21st Century Robot project
The 21st Century Robot project is relevant because it treats the robot as something that is imagined through a story before it is built. The slides from Session 2 include the idea that a robot is imagined first and that stories help us create richer relationships with robots.
This is valuable, but it also needs to be handled carefully. A story can inspire a design, but it can also make the robot seem more capable, intelligent, or emotionally aware than it really is. For our project, this means that the robot should not be presented as a perfect emotional companion for pets. A better story is that it is a toolkit for testing interaction possibilities and learning what works for each animal.

Rosy consumer stories
Rosy consumer stories are stories that present technology as more helpful, capable, or emotionally intelligent than it actually is. In social robot design, this is risky because a positive story can easily become a promise that the robot cannot fulfil.
In our case, a rosy consumer story would be: "The robot keeps your dog happy all day while you are away." That sounds attractive, but it overpromises. The robot cannot truly know whether the pet is happy, calm, lonely, scared, or overstimulated.
A more honest story is: "The toolkit helps designers and owners test which interactions may support a specific pet, while also identifying behaviours that should be avoided." This is why our light scenario still includes uncertainty and a small complication. It should not become a commercial advertisement.
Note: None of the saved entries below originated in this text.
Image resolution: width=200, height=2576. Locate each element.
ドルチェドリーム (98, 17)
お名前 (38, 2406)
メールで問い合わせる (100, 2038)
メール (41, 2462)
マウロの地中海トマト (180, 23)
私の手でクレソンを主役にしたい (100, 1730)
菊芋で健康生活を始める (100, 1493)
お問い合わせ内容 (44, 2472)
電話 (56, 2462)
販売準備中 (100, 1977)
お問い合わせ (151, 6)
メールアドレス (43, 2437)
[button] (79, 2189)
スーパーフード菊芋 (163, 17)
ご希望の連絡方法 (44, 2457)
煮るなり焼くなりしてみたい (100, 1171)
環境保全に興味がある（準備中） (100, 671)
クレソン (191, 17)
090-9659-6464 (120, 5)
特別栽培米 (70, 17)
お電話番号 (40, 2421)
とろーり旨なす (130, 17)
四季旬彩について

Importance of storytelling for HRI specifically
Storytelling is important for HRI because robots are interpreted through narratives. People often use existing robot stories, such as helpful companions, dangerous machines, or almost-human characters, to understand what a robot might do. The slides from Session 2 discuss robot mythology and recurring robot narratives such as Pinocchio, Frankenstein, Prometheus, the Sorcerer's Apprentice, and other stories about becoming human, rebellion, misunderstanding, or replacement.
This matters because a robot’s behaviour is judged not only by what it does, but also by what people expect it to do. In pet-robot interaction, there is an additional layer: the owner may expect the robot to be a helpful companion, while the pet may experience the same robot as a moving object, threat, toy, or obstacle.
Storytelling helps make these different interpretations visible. It allows designers to test the social meaning of robot behaviour before building the final system.

Evidence-based work in health versus robot stories and perceived competence
In health-related or well-being-related contexts, it is not enough to tell a convincing robot story. A story can make a robot seem competent, caring, or safe, but that does not prove that it actually helps. The slides from Session 2 discuss how expectation setting can influence perceived competence, meaning that the way a robot is introduced can change how people judge it.
This is important for our pet anxiety case. A robot may be marketed as calming, but that does not mean it reduces anxiety. The design should therefore separate three things: what the robot claims to do, what users or owners believe it can do, and what can actually be observed or measured.
For our project, this means that we should avoid claiming that the robot reduces anxiety unless this is properly tested. A more evidence-based approach is to observe behaviours such as approach, avoidance, freezing, barking, play duration, or owner-reported changes over time. EPT can help generate hypotheses and design requirements, but later testing would be needed to support stronger claims.